- _TASK PROMPT_
Write the data out again, character for character, with no images.

- _Screenshot grounding data_
------
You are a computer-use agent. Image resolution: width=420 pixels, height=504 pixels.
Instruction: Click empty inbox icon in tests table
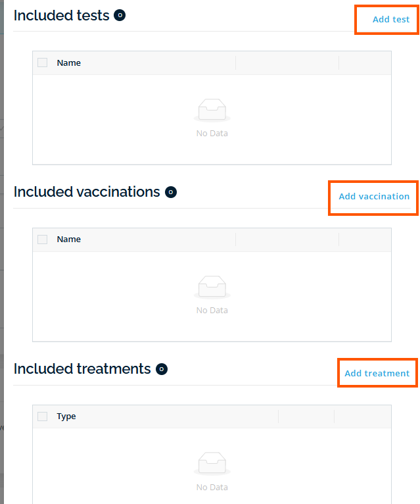(212, 111)
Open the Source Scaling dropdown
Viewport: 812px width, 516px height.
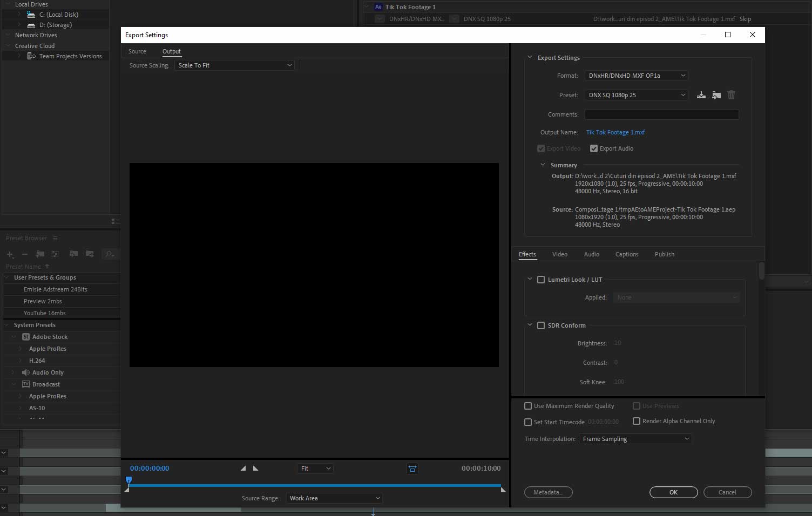click(x=234, y=65)
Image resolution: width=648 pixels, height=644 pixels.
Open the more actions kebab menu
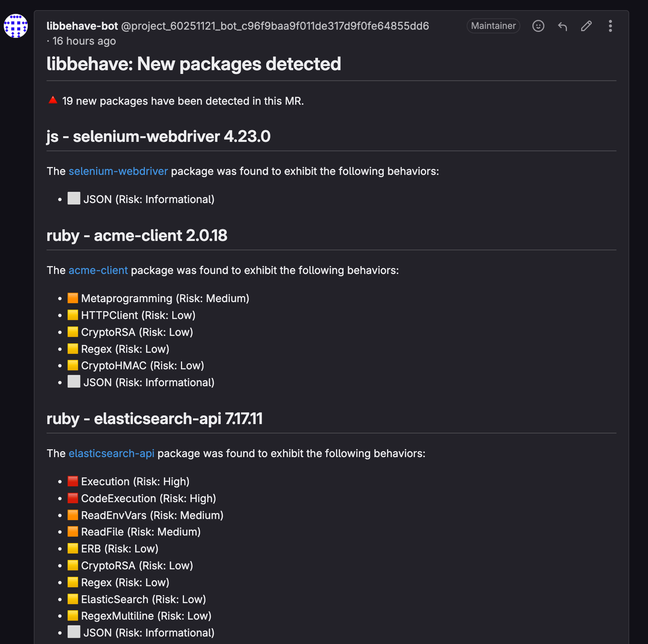pyautogui.click(x=610, y=26)
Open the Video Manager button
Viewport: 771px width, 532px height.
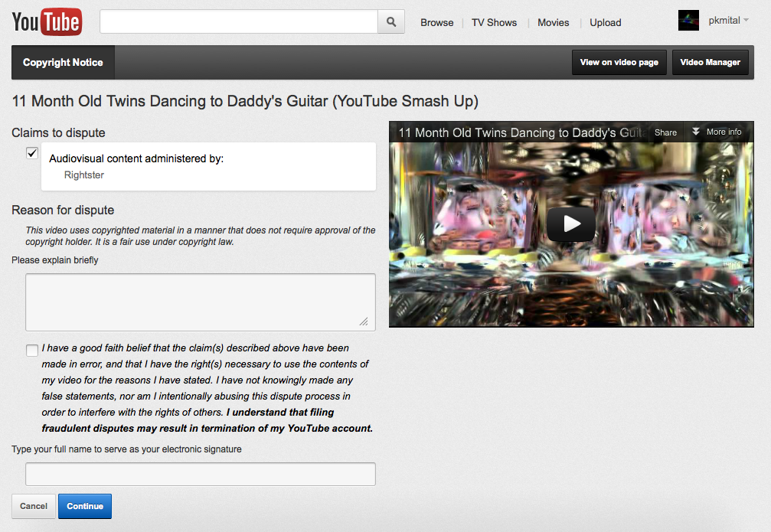pos(710,63)
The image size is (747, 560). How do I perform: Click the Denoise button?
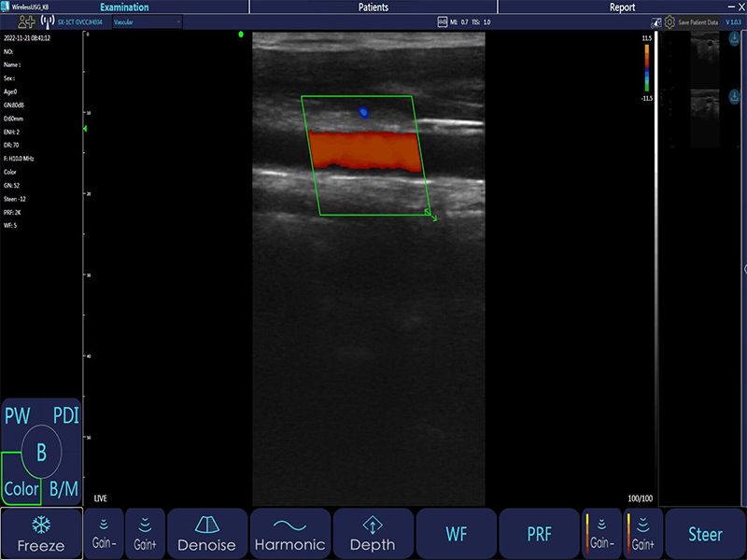(x=206, y=534)
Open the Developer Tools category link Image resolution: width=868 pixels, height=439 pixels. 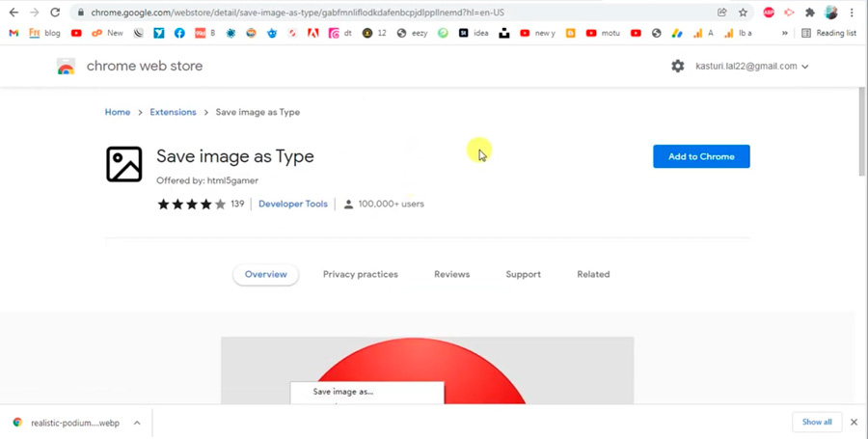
------
- _EXERCISE ANSWER_
You are a computer-use agent. Image resolution: width=420 pixels, height=504 pixels.
Instruction: Click empty inbox icon in tests table
(212, 111)
Open the Source Scaling dropdown
Viewport: 812px width, 516px height.
click(x=234, y=65)
Image resolution: width=648 pixels, height=644 pixels.
Open the more actions kebab menu
pyautogui.click(x=610, y=26)
Open the Video Manager button
Viewport: 771px width, 532px height.
pos(710,63)
The image size is (747, 560). How do I perform: Click the Denoise button?
(x=206, y=534)
Open the Developer Tools category link Image resolution: width=868 pixels, height=439 pixels. 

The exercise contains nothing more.